Last week it lost out to much smaller state-owned Thai company PTT in its attempt to add gas reserves for future liquefied natural gas (LNG) production, pulling out of a potential auction for Cove Energy to avoid overpaying. Some 72 percent of Cove shareholders had accepted PTT's offer by Thursday.
"Our industry continues to see significant energy price volatility as a result of economic and political developments," said Voser in the earnings statement. "Shell is implementing a long-term, consistent strategy against this volatile backdrop."
MOTIVA COSTS STILL UNKNOWN
Crude refining industry eyes are firmly fixed on Shell's giant 600,000 barrels a day Port Arthur, Texas, refinery, owned jointly with Saudi state company Saudi Aramco through the Motiva venture.
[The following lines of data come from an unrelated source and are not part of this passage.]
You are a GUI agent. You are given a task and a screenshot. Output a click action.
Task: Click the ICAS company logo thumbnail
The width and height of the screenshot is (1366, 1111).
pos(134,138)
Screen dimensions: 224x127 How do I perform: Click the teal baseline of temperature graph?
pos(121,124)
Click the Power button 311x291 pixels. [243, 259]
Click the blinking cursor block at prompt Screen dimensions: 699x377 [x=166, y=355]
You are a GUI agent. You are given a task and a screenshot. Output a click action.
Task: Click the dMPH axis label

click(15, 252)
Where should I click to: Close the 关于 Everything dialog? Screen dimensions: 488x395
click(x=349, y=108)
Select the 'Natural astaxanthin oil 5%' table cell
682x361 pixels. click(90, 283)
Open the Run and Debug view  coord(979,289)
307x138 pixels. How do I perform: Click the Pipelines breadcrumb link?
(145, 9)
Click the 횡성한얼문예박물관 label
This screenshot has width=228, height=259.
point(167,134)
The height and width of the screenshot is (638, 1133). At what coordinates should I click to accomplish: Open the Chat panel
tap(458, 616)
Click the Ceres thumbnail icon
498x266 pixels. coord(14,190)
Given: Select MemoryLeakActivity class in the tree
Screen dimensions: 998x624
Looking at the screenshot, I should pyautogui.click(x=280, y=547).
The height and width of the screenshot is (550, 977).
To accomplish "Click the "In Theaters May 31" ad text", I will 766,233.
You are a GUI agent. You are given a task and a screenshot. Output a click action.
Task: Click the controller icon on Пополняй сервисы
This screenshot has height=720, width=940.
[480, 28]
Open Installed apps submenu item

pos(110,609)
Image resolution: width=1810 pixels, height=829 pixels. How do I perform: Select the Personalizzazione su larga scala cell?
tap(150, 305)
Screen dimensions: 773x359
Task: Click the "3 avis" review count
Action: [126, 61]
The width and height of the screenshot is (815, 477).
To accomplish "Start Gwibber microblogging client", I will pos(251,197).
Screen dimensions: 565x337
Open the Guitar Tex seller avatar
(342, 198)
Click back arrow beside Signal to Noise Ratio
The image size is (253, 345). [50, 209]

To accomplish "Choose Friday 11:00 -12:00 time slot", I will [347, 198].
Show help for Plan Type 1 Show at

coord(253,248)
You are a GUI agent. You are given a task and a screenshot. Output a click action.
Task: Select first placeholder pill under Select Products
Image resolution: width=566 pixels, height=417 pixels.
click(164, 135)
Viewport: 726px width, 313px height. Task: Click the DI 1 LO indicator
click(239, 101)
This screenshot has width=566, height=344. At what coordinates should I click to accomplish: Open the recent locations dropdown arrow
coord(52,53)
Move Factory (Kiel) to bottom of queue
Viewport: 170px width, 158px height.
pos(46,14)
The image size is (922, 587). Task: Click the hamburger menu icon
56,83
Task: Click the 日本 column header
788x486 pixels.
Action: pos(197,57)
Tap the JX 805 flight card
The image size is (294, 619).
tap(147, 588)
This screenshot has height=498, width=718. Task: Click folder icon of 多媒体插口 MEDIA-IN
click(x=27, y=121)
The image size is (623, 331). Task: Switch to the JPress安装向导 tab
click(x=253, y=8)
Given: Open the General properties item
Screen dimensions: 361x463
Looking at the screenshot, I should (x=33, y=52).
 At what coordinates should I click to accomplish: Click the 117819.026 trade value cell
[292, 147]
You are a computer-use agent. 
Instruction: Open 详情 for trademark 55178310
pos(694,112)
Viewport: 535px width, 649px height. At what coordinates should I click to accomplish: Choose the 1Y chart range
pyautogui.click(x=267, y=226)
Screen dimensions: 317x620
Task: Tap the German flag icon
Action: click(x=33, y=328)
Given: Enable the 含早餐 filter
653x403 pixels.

It has been shut since a week after it opened in April this year after extensive corrosion was found.
Voser repeated that it should restart by 2013, but he was unable to put a figure on the likely cost.
"We need to fix this and this will take us in to 2013. We don't know yet how much (of the refinery) we will have to replace and we don't know how much this is going to cost us but we should be able to update on that later in the year," he told Reuters Insider.
Shell shares fell 3.4 percent to 2,113 pence in morning trading but traders said the weaker-than-expected result should not be too badly received by investors.
"We still see value in RDS that has the unique ability to be well-positioned in an industry where margins are decreasing," said Atif Latif, director of Guardian Stockbrokers.
Shell's smaller European rival Statoil also missed market forecasts with its second-quarter figures, although it managed to increase profit.
British gas and oil firm BG Group reported a 4 percent fall in quarterly profit and downgraded its 2012 production forecasts, due to difficulties in the North Sea and its reduced activity in the U.S. shale gas market.
But Spain's Repsol posted a 27 percent rise in second-quarter adjusted net profit, due to higher output from Libya and higher gas realization prices from the start-up of the Margarita oil field in Bolivia.